Only a few steps separate the new water point in the village of Samununga 2 (in the central Angola province of Bié) from the house of Luciana Kassova. “In the past, it was a pain to get water, but the water point that we have now makes things easier. It’s easier now to use the basin to bring water [into the house],” she says. 

Up until last year, it was extremely difficult for members of the community to access water. Thankfully, People in Need (PIN), with the support of the Embassy of the Czech Republic in Pretoria and UNICEF, built a water pump to make water access more available for all. “They used to fetch water far from here, about two or three kilometres away in a place that has no safety or hygiene. It represented a risk to women and children, so we tried to reduce those risks by helping the community get water in a place that’s more nearby,” explains Gift Zuze, People in Need’s Project Officer for Water, Sanitation, and Hygiene (WASH). In rural Angolan communities, the women are the ones responsible for providing water for their families. The community well is especially useful because it helps reduce the burden placed on women.

Social mobilisers are trained to carry out maintenance and keep the water point functioning throughout the year. Kassova’s husband, Gabriel Lossati Luanda, is one of those mobilisers. He points out the benefits of having water near the houses. “It was a hardship when the women had to fetch water from the river.
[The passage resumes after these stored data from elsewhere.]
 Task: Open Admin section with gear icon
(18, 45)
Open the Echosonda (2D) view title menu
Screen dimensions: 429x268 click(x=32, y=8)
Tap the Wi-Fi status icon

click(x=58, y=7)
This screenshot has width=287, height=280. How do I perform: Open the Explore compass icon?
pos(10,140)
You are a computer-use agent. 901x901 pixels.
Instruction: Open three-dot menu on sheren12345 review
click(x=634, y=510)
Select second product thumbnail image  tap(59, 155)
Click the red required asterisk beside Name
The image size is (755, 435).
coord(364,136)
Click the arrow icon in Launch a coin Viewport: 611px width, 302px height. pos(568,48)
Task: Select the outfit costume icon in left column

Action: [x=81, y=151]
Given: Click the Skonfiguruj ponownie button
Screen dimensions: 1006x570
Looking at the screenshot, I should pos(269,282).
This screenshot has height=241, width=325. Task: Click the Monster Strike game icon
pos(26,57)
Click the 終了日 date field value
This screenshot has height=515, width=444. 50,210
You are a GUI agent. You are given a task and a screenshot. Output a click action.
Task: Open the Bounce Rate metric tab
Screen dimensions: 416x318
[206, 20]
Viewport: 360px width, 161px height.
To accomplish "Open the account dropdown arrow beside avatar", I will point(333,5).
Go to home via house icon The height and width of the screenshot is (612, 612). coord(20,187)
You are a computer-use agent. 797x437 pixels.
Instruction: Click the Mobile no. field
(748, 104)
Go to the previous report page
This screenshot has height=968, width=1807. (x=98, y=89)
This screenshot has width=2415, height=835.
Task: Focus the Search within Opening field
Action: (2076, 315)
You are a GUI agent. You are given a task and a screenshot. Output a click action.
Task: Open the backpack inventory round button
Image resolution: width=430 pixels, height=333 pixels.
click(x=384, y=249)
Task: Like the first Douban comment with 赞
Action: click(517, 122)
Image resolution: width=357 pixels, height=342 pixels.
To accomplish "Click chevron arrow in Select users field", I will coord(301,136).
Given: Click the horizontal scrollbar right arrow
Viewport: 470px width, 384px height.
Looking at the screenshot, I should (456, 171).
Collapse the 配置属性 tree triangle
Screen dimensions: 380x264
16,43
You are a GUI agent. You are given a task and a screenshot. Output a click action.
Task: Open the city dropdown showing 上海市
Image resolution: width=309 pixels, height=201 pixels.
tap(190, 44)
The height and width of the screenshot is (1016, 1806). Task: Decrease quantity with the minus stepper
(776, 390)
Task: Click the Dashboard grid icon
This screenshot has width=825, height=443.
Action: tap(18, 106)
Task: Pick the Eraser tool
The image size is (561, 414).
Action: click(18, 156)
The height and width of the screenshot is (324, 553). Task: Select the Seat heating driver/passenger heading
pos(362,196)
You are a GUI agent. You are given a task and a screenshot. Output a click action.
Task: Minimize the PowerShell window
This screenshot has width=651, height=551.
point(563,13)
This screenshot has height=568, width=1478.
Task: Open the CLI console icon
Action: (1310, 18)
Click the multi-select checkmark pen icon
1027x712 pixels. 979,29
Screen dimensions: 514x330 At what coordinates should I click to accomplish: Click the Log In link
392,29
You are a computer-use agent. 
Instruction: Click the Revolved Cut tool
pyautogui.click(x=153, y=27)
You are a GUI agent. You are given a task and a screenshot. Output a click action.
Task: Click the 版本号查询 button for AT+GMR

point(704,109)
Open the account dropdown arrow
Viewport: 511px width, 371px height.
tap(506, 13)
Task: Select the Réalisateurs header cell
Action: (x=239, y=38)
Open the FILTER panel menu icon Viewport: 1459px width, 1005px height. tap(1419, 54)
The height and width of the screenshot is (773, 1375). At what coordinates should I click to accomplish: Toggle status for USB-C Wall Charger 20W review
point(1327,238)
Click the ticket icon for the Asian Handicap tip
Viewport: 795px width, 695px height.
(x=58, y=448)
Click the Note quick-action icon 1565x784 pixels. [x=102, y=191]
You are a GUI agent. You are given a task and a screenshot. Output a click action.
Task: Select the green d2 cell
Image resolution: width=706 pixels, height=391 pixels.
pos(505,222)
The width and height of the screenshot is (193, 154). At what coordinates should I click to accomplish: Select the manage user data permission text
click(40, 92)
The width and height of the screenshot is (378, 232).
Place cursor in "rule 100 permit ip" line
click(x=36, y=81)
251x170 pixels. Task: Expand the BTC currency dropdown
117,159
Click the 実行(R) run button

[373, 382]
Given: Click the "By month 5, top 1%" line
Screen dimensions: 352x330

Since the water pump is here, they aren’t tired anymore, and we have water even during the dry season,” says Gabriel Lossati.

Safe water for Open Defecation Free villages

“This village was in terrible condition. People used to defecate in the open air and they were frequently ill. This is why we decided that this location should be part of the Community-Led Total Sanitation (CLTS) programme,” says Zuze, mentioning that the CLTS method uses participatory tools to get communities to reflect on their health situation, particularly on the impacts of outdoor defecation on public health and the environment.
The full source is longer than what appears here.